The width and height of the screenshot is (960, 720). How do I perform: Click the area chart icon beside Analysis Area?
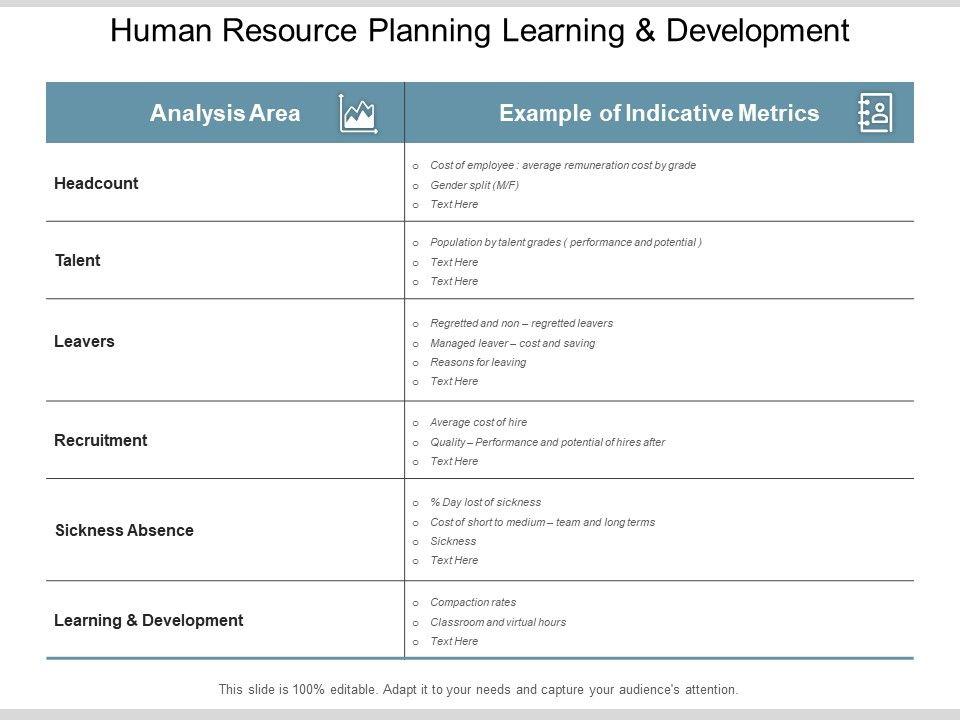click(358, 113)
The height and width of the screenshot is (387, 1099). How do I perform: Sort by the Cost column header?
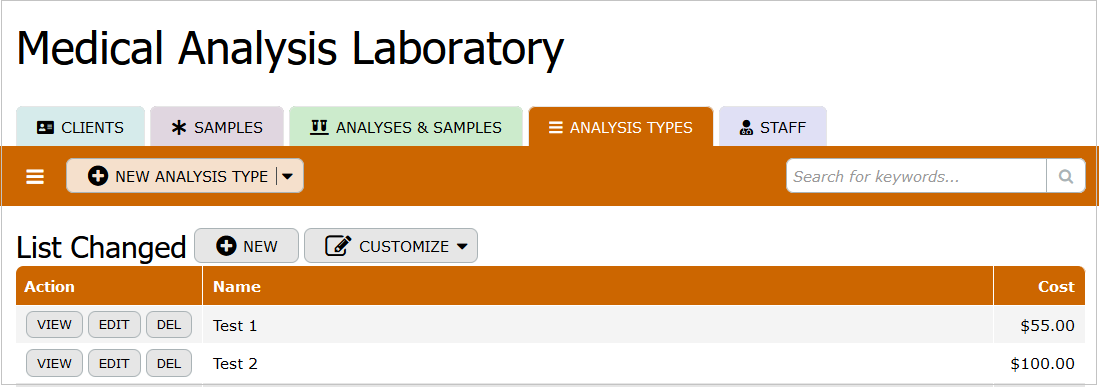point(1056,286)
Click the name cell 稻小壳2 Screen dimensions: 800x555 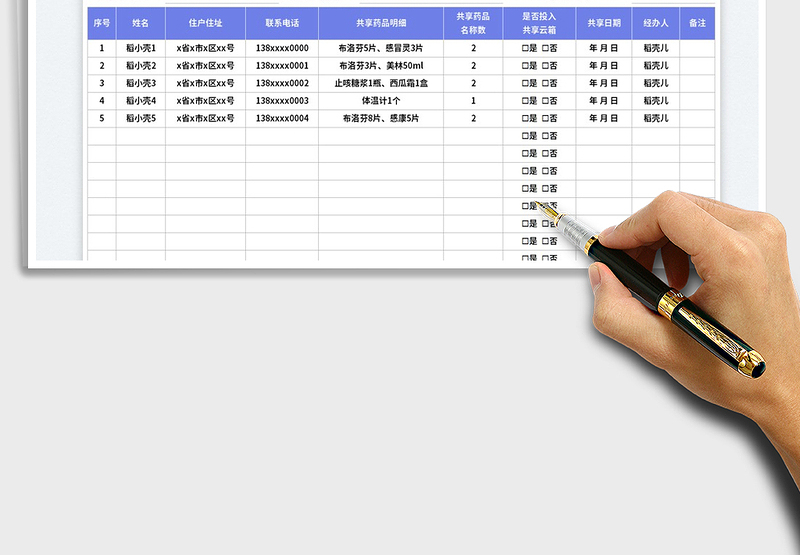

§

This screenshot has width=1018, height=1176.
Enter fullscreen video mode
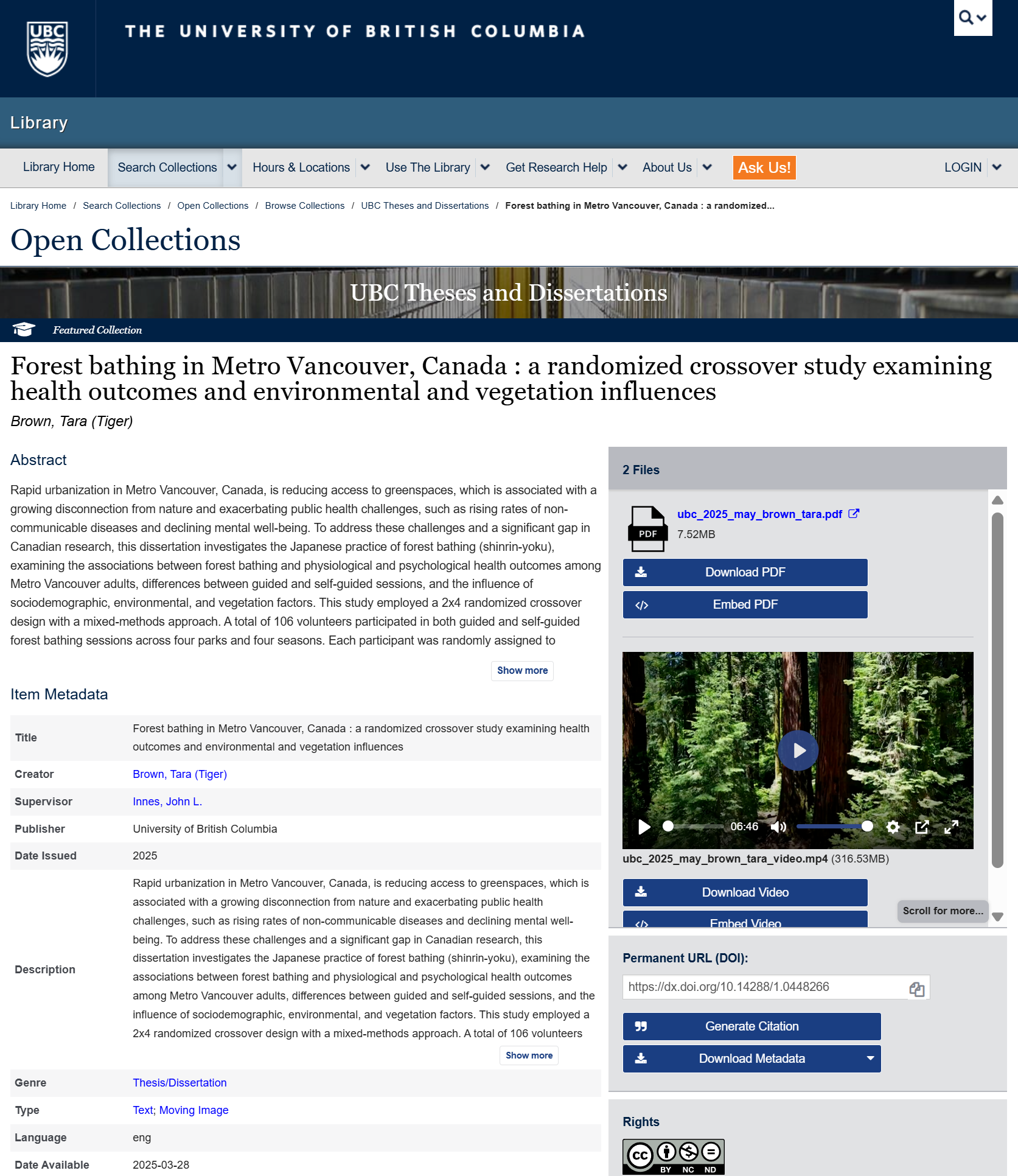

§

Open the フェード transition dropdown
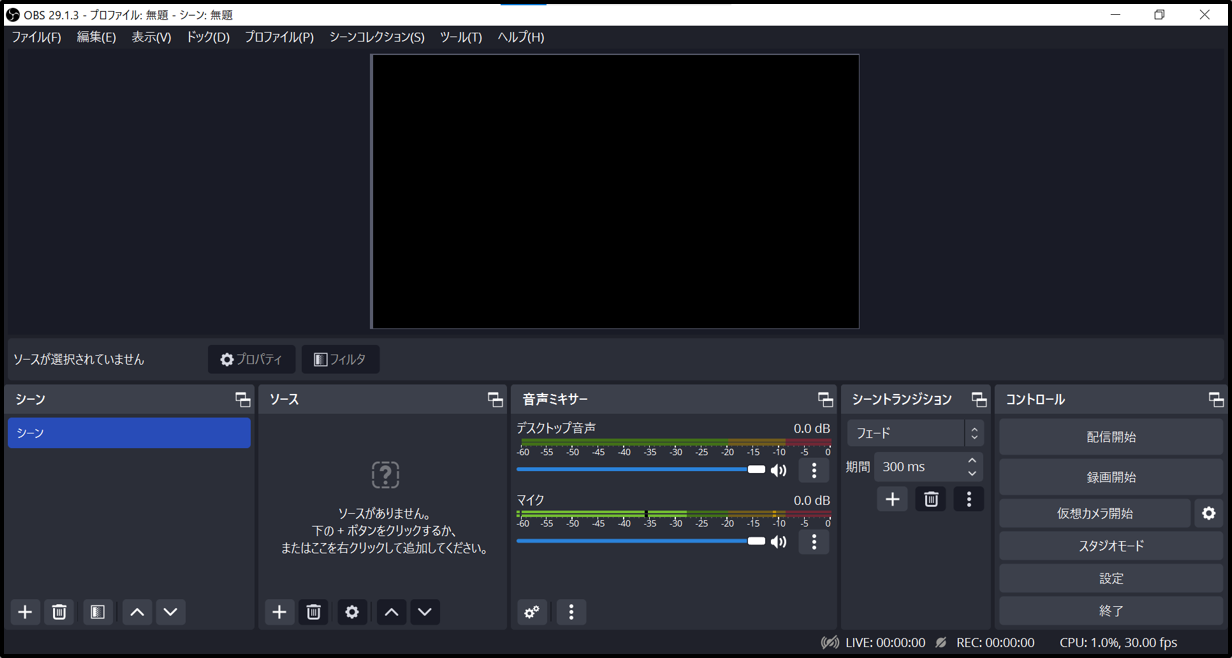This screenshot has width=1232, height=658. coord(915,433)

§

PROBLEM TO WORK ON: Starting at the line that contains "This screenshot has width=1018, height=1176." and stopping after the line that contains "Enter fullscreen video mode", write out every line exactly as it appears above, and no other line.

TASK ANSWER:
This screenshot has width=1018, height=1176.
Enter fullscreen video mode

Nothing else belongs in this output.